Exercise instructions: Return all the entries word for word, minus the pictures.

[Excerpted records — start]

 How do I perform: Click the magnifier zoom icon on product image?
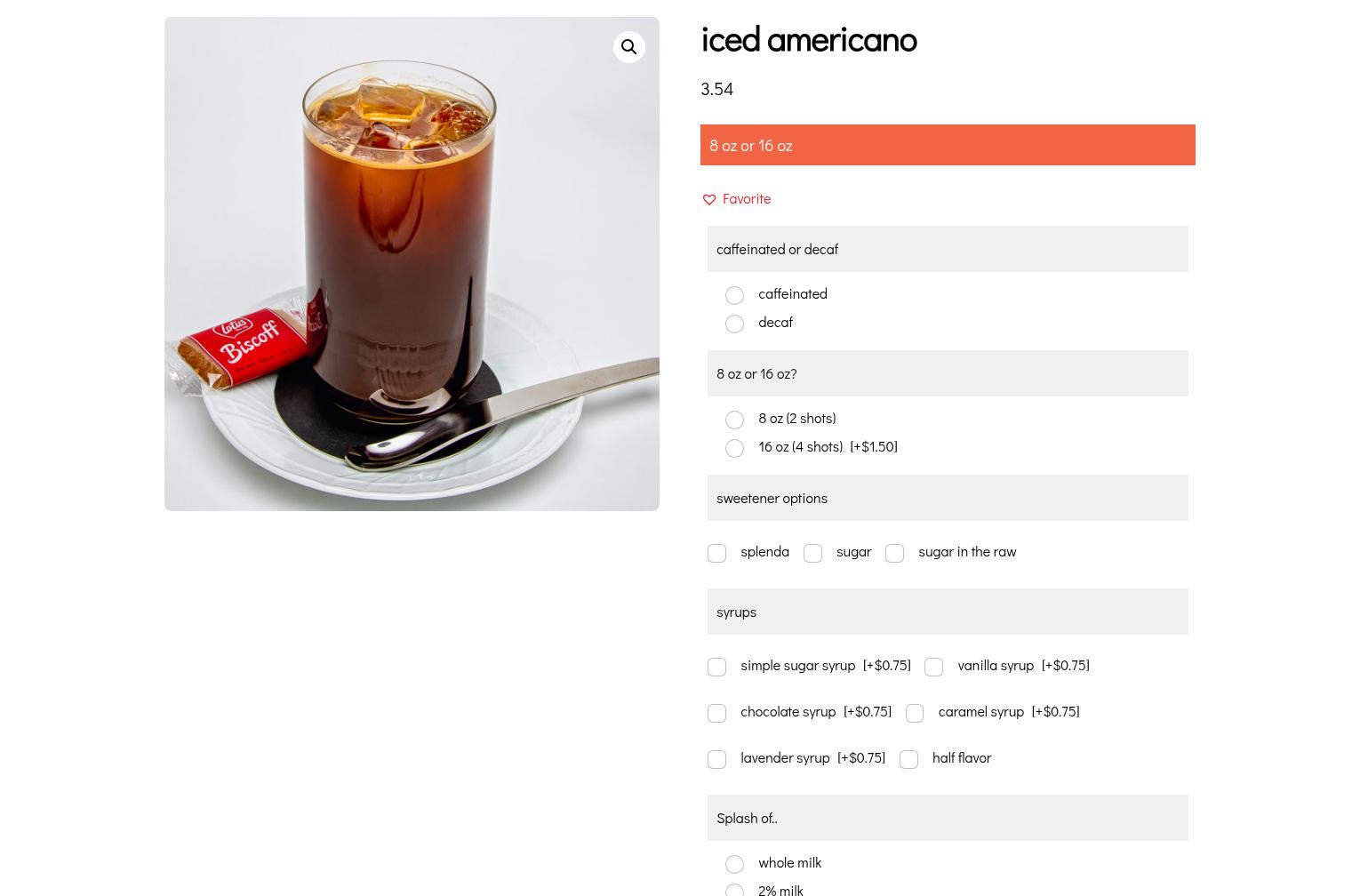(x=628, y=47)
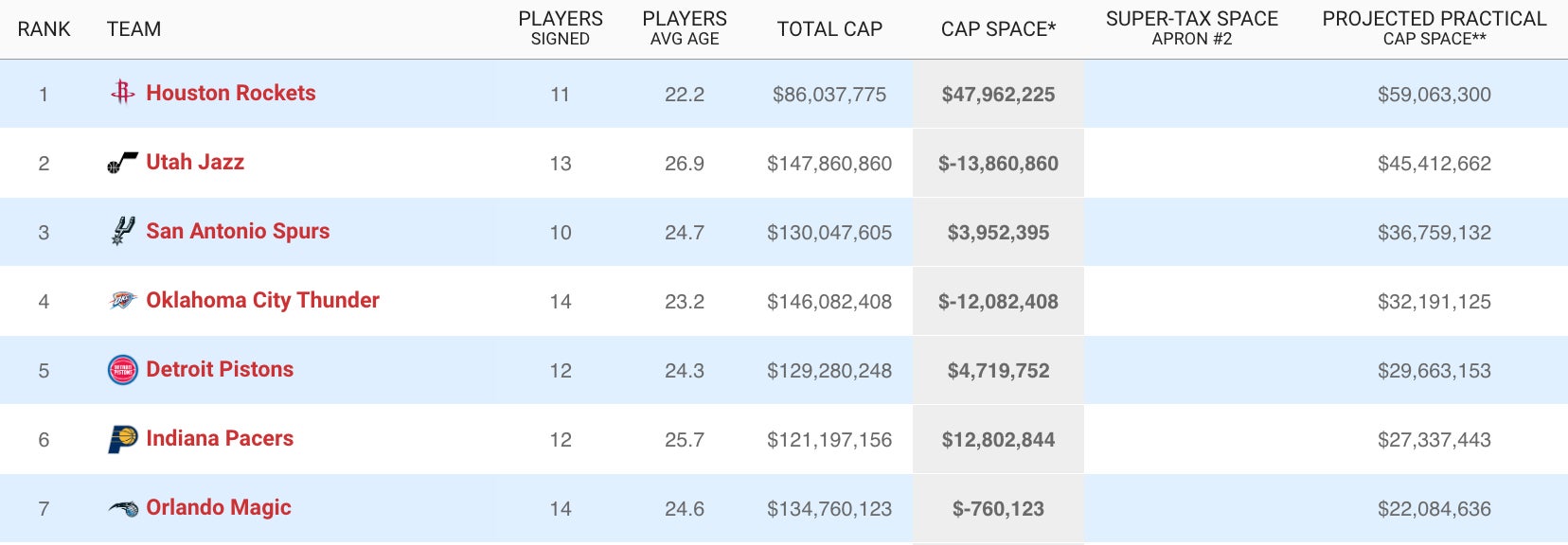Sort by Players Avg Age header
The width and height of the screenshot is (1568, 545).
[x=684, y=28]
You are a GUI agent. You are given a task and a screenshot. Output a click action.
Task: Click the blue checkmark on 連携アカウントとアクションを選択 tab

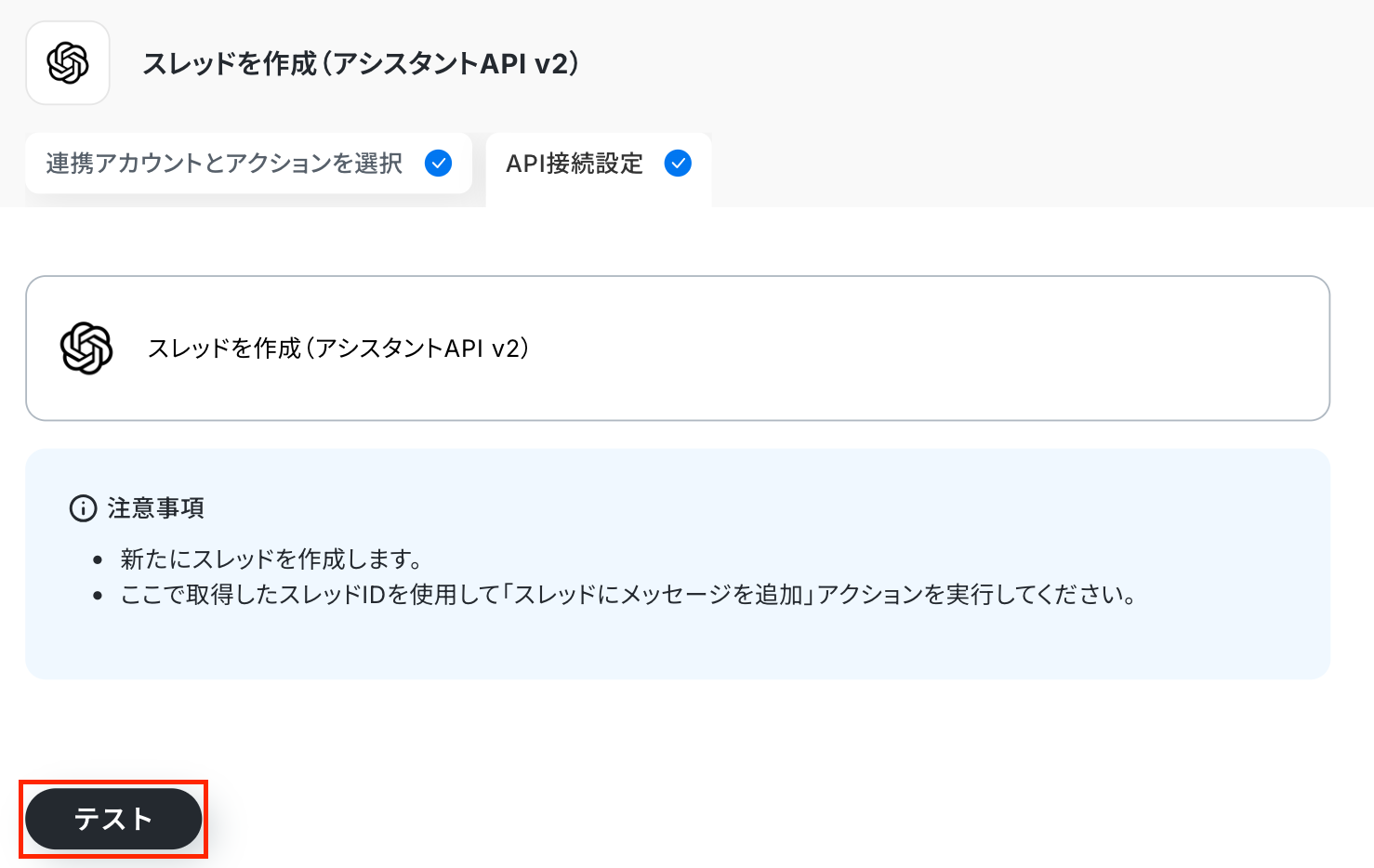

[Excerpted records — finish]

Solution for this problem:
 How do I perform: Click the magnifier zoom icon on product image?
(x=628, y=47)
Sort by Players Avg Age header
The width and height of the screenshot is (1568, 545).
[x=684, y=28]
You are a GUI agent. You are given a task and a screenshot. Output a click action.
Task: Click the blue checkmark on 連携アカウントとアクションを選択 tab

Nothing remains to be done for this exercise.